Un drapeau européen figurera aussi sur ces cartes, qui indiqueront en outre le code du pays membre - BE pour la Belgique - dans lequel elles ont été émises. Leur période de validité minimale sera de cinq ans, tandis que la maximale sera de 10 ans.

L'eurodéputé belge, Gérard Deprez (MR/ALDE), qui négociait au nom du Parlement s'est montré satisfait de l'accord obtenu. "Ce qui était important pour moi, c'était notamment que le symbole des étoiles européennes figure sur ces cartes", a-t-il expliqué, tout en saluant aussi des avancés en matière d'harmonisation du format des documents.

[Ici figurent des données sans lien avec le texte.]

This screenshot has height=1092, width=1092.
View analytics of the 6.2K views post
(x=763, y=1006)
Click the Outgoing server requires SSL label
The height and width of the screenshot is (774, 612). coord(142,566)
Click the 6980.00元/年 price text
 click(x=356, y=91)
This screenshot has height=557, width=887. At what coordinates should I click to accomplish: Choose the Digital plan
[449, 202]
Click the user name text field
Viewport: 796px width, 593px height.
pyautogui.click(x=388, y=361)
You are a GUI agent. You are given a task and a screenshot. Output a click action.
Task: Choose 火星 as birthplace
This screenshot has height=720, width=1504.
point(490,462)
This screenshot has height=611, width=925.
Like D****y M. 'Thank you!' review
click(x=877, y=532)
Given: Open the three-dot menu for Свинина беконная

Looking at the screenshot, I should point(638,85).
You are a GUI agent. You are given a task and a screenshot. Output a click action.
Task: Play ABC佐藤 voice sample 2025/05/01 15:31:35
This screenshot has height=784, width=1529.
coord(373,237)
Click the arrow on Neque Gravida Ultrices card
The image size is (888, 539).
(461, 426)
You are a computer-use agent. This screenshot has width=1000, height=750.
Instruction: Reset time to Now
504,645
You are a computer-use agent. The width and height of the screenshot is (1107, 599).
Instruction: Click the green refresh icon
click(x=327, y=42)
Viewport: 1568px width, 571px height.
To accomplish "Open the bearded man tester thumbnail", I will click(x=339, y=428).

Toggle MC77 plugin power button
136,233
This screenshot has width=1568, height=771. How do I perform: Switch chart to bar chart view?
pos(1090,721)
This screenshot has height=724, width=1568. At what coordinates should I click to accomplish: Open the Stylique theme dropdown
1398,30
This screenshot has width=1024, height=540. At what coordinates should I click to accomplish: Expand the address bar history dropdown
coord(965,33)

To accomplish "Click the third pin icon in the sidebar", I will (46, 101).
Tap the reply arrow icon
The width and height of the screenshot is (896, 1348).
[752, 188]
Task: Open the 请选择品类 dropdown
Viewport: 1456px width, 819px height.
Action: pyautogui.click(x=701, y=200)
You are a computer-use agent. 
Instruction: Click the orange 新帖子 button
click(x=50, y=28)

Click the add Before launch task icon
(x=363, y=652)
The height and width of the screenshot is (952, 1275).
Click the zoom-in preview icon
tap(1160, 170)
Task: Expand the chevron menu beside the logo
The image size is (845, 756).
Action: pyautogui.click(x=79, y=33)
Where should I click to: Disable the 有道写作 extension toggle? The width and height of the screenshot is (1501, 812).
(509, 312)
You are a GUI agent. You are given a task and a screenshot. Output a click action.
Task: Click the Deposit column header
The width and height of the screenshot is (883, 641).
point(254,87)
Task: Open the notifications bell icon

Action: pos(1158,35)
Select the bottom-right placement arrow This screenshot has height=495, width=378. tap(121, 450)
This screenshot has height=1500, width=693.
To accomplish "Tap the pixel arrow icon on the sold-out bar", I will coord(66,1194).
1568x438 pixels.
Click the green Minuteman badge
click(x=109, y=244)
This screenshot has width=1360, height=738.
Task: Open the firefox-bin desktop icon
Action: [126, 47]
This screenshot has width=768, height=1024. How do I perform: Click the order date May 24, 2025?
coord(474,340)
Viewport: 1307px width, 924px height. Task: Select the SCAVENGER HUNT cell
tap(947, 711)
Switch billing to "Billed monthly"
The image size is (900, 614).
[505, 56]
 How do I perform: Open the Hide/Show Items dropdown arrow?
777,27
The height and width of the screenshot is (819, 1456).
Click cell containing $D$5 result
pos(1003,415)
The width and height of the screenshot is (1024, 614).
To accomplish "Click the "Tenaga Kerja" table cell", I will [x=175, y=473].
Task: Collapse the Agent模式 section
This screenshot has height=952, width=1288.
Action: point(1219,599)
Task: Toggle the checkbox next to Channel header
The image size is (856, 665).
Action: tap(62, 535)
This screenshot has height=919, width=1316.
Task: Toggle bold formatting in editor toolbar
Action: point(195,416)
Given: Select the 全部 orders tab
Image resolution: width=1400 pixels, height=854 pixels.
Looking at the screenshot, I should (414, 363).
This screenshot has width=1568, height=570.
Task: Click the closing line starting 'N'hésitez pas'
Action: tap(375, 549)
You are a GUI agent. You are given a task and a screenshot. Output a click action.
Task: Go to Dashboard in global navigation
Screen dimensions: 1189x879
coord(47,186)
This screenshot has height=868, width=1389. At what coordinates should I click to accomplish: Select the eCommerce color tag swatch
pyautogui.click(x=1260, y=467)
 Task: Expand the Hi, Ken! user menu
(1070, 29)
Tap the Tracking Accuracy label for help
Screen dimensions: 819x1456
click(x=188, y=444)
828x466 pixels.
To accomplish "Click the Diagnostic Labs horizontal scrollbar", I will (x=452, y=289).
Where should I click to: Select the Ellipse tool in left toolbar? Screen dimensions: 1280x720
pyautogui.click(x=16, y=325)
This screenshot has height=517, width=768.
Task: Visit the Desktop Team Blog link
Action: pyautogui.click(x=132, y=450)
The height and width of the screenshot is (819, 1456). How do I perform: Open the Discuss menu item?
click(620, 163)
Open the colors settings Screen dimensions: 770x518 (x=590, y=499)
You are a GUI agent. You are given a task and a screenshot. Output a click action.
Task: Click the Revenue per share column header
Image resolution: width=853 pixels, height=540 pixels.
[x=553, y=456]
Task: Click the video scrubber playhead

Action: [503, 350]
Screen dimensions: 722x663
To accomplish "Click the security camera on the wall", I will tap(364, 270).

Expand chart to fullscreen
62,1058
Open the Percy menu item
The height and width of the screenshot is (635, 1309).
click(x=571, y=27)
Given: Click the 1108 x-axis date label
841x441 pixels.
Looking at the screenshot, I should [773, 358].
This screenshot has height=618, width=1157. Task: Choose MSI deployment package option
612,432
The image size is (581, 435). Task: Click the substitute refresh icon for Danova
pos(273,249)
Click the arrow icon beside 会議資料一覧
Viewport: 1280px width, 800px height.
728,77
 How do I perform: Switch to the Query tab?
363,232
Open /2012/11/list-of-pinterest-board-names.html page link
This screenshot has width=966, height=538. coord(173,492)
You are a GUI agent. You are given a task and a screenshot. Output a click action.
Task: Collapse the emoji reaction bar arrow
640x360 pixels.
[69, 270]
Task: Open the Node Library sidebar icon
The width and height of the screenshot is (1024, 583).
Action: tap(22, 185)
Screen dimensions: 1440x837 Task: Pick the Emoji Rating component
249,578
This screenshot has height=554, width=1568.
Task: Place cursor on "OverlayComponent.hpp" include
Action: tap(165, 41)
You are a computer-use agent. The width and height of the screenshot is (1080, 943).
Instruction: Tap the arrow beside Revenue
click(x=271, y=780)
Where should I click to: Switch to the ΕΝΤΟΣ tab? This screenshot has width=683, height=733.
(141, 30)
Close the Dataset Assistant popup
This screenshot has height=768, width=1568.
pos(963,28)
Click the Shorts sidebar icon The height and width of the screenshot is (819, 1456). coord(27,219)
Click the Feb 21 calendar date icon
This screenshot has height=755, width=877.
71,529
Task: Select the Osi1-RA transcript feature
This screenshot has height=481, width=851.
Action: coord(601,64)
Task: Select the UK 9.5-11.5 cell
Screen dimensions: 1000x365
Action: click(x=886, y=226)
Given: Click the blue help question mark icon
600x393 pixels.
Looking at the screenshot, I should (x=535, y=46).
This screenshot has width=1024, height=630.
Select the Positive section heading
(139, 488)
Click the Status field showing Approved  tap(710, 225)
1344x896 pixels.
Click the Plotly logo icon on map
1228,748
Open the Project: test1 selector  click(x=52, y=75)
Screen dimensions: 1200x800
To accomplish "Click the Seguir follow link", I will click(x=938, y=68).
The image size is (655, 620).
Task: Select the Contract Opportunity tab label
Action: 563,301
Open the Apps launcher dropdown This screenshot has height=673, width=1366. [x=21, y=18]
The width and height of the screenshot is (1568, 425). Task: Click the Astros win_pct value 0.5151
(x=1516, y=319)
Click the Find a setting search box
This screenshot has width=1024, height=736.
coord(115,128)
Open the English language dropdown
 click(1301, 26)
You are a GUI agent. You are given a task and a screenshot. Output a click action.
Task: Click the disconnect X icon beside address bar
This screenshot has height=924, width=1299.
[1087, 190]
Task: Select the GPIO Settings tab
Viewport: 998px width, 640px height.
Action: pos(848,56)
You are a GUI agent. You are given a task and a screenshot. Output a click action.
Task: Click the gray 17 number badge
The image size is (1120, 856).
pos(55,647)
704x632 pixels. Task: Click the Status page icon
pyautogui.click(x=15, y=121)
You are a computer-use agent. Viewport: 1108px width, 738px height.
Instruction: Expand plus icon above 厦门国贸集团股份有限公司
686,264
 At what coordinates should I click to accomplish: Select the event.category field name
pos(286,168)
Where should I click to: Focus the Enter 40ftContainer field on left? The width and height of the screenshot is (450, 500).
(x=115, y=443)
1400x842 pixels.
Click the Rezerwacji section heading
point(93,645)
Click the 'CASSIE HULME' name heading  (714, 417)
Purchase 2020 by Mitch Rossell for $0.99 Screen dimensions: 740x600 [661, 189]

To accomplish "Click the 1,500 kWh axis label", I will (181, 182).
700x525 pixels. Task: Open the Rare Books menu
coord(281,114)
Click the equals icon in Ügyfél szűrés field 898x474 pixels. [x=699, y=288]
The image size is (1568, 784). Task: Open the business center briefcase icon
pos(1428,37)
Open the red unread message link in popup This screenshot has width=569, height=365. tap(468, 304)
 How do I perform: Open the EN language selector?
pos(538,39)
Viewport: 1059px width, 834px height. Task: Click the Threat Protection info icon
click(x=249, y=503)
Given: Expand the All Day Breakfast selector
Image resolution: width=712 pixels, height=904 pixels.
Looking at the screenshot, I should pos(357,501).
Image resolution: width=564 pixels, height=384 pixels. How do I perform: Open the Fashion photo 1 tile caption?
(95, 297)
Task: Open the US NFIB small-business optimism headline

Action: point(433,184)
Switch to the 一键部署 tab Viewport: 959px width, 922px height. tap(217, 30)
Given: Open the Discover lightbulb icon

L'une des seules lignes rouges du Conseil - qui rassemble les Etats membres - concernait visiblement l'obligation d'intégration d'empreintes digitales sur toutes les cartes dans l'UE, là où le Parlement aurait préféré laisser le libre choix aux Etats membres. Sur ce point, la position du Conseil a finalement été conservée.

Une proposition du Parlement visant à adopter la couleur bleue pour les cartes d'identité n'a par ailleurs pas été retenue dans l'accord. Ce dernier va désormais devoir être validé par le Conseil et le Parlement européen, en commission et en plénière.